Italy's Migration Policy: A Self-Defeating Approach Spells Marginalisation in Europe
Italy’s Migration Policy: A Self-Defeating Approach Spells Marginalisation in Europe
Anja Palm and Luca Barana*
Italy’s coalition government led by Giuseppe Conte and composed of the Five Star Movement (Movimento 5 Stelle – M5S) and the League party is celebrating itself as a transformational force on migration policy compared to its predecessor. While Italy had witnessed a progressive hardening of migration-related policies even before the present government, there have been a number of divergences compared to the past that deserve attention and analysis.
Migration has dominated Italian politics over the past years. Matteo Salvini, League party leader and present Interior Minister and Deputy Prime Minister, made migration a centre-piece of his tenure. This strategy seems to have been successful in electoral terms, as the League was rewarded with 34,3 per cent of the vote in the May 2019 European elections compared with 17,3 per cent in the March 2018 national elections.

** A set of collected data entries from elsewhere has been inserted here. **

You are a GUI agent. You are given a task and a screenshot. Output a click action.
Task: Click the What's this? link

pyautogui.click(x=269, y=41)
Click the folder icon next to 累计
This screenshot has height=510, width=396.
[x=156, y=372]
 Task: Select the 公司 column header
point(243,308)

However, one can observe both continuity and change compared to the migration policy of the previous Interior Minister, Marco Minniti.
Salvini’s policies have hardened many traits of Minniti’s tenure (December 2016–June 2018), which had been characterised by harsher measures aimed at stemming the flow of migrants from North Africa. Minniti’s signature policies included deeper international engagement with migration-origin and transit countries, through the signing of a Memorandum of Understanding with the Libyan government in Tripoli and stronger ties with Niger;[1] support for European missions in the Mediterranean Sea, among them Operation Sophia; the imposition of a restrictive Code of Conduct on NGO search and rescue activities in the Mediterranean; and a decree which streamlined judicial procedures, removing the possibility to appeal in the event that asylum claims are rejected, while expanding the number of repatriation centres from four to twenty.[2]

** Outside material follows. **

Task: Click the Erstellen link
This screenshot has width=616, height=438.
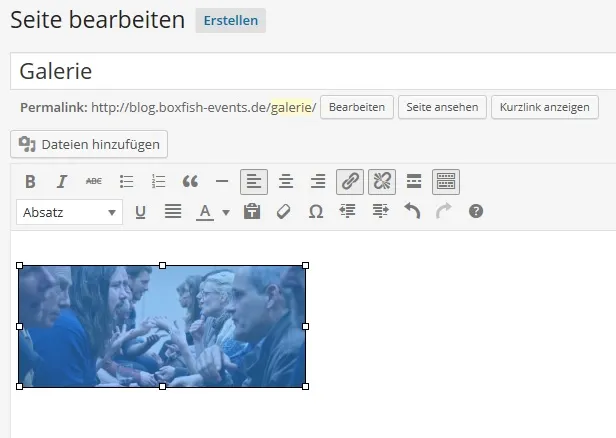Action: (231, 20)
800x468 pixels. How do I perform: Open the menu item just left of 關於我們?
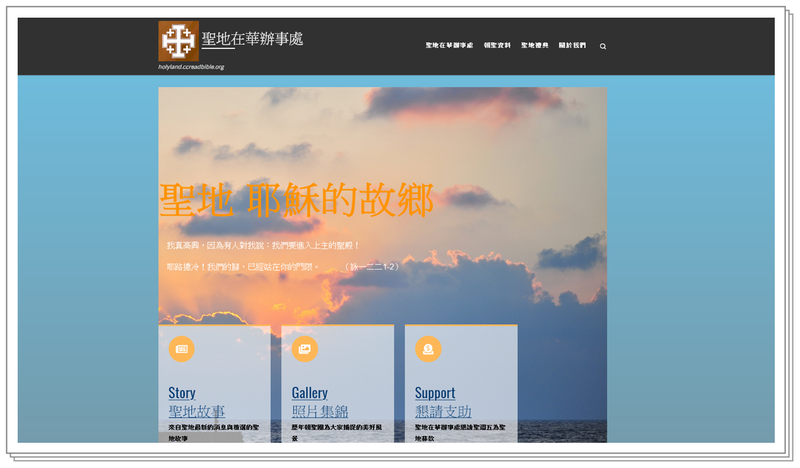pyautogui.click(x=534, y=45)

By early 2018, these initiatives were largely successful in terms of declining migrant arrivals: in 2017, arrivals fell by 34 per cent compared to the previous year.[3] Nevertheless, during the March 2018 national elections, migration remained a central theme, with the League taking aim at the allegedly insufficient results of Minniti’s policies.
Once in office, the Salvini-led Interior Ministry built on the legacy of Minniti’s policies, neglecting certain aspects, while strengthening others. The greatest divergence is identifiable in the internal and border dimensions, while external migration policy has remained ostensibly the same, although far less emphasis has been put thereon. In particular, Salvini seems to have concentrated less on relations with countries of origin or transit.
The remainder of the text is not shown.